W serialu mocno zaznacza się walka o niezależność kobiet, która jednak dopiero kuśtyka w świadomości młodych dziewcząt dekady lat 60. Lila, czyli „genialna przyjaciółka” jest najmocniejszym charakterem w całej powieści, a co za tym idzie również i w serialu i to z pewnością ona odpowiada za tajemniczość całej produkcji. Buntuje się, nie poddaje się stereotypom, nie boi się postawić na swoim, odegrać się, nawet za cenę fizycznej przemocy ze strony ojca, a potem męża. Z dumą podnosi głowę i z bezczelnością staje w opozycji do całego świata. W drugim sezonie, który jest adaptacją tomu o tytule „Historia nowego nazwiska”, Lila i Elena po raz pierwszy stykają się z realiami dorosłości: z oczekiwaniami społeczeństwa co do roli kobiety i z koniecznością porzucenia własnych ambicji i planów na rzecz podporządkowania się mężczyznom.

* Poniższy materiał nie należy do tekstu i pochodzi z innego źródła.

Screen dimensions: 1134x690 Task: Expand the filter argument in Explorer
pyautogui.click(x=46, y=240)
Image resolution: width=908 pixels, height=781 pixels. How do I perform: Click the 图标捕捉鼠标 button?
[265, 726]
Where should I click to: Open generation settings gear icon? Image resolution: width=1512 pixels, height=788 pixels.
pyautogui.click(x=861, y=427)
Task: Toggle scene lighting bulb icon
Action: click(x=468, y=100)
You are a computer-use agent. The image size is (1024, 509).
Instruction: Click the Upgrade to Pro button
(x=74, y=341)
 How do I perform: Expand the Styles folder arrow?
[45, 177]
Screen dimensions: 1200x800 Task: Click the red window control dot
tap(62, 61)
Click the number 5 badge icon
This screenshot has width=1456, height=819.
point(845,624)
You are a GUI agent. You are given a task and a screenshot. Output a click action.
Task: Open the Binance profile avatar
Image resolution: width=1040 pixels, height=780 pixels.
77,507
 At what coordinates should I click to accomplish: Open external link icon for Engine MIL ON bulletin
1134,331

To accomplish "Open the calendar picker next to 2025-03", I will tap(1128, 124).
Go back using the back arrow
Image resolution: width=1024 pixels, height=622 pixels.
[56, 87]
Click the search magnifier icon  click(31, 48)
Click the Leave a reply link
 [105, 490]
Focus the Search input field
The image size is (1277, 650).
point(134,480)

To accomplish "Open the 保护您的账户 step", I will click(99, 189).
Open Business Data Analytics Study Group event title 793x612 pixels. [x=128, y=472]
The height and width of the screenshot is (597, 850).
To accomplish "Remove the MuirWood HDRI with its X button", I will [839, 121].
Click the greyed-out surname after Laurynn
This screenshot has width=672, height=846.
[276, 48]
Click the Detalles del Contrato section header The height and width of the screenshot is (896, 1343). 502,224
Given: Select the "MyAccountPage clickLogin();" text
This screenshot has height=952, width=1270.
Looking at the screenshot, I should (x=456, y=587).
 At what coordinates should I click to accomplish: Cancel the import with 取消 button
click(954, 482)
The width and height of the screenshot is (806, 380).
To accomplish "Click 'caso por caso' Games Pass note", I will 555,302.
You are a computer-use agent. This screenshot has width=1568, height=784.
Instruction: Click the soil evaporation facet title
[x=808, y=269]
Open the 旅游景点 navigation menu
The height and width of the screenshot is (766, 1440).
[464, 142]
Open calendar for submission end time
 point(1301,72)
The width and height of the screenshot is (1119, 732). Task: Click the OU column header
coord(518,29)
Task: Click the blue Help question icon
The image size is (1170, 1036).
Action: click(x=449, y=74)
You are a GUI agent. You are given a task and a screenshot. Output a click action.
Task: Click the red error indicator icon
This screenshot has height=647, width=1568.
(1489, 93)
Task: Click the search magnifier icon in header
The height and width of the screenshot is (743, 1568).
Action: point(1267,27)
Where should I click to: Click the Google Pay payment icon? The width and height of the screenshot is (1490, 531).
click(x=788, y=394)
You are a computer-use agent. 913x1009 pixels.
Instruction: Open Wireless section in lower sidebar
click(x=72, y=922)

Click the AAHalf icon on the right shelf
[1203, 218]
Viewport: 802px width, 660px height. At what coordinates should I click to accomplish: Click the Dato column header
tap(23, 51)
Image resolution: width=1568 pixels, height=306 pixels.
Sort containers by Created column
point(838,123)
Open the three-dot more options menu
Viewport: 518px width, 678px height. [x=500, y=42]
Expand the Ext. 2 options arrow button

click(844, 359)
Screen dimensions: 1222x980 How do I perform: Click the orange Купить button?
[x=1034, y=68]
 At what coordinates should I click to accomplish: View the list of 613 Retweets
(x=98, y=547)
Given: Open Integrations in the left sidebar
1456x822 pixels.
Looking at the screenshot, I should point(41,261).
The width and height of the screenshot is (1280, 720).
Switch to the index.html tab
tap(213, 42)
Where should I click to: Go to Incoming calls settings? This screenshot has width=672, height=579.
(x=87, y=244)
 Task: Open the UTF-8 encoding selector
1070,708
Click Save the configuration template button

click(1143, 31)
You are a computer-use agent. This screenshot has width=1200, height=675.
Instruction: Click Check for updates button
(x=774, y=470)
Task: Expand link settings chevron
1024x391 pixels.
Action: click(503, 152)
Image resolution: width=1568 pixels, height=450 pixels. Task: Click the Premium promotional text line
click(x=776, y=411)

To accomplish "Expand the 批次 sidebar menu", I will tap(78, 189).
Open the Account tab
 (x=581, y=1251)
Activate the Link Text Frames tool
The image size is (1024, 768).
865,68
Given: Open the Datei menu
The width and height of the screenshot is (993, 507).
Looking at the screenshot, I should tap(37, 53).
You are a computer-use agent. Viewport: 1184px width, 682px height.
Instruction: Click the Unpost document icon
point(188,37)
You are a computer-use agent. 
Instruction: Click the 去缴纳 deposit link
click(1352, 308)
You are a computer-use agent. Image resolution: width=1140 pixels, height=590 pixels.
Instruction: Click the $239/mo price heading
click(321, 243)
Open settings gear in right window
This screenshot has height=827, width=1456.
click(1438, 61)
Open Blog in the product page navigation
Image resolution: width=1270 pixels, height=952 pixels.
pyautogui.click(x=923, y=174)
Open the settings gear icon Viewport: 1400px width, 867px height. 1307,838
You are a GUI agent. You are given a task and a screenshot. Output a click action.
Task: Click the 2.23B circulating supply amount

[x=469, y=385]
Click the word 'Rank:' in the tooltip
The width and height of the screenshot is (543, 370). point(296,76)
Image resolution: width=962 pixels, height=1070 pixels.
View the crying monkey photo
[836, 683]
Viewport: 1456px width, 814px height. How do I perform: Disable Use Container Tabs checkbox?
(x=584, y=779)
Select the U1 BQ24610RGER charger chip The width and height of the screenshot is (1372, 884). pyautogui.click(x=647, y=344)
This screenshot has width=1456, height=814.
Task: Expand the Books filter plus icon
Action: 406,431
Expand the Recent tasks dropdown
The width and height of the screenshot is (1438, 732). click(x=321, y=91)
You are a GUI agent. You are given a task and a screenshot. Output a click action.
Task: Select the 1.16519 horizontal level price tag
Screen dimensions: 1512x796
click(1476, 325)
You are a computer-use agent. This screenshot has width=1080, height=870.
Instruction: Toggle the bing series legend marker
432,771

W końcu akcja toczy się we Włoszech, a tutaj rola mężczyzny od zawsze szła w parze z dominacją, władzą i siłą. Obie bohaterki mają różne sposoby na to, aby wyrwać się z codzienności, która przydziela im jasno określone role. Lila — genialny umysł, bystra i niezwykle urodziwa dziewczyna porzuca talent do nauki i postanawia wcześnie wyjść bogato za mąż. Elena z kolei, która zawsze stała w cieniu swojej przyjaciółki wybiera inną drogę, wiodącą przez naukę i uzyskanie dobrego wykształcenia. Jak potoczą się losy dorastających kobiet, których relacja opiera się na fascynacji, zazdrości, uzależnieniu, ale też na przyjaźni, która trwać będzie przez dziesięciolecia? Kto jeszcze nie widział, ten niech szykuje sobie wolny wieczór na najlepszą włoską ucztę ostatnich lat.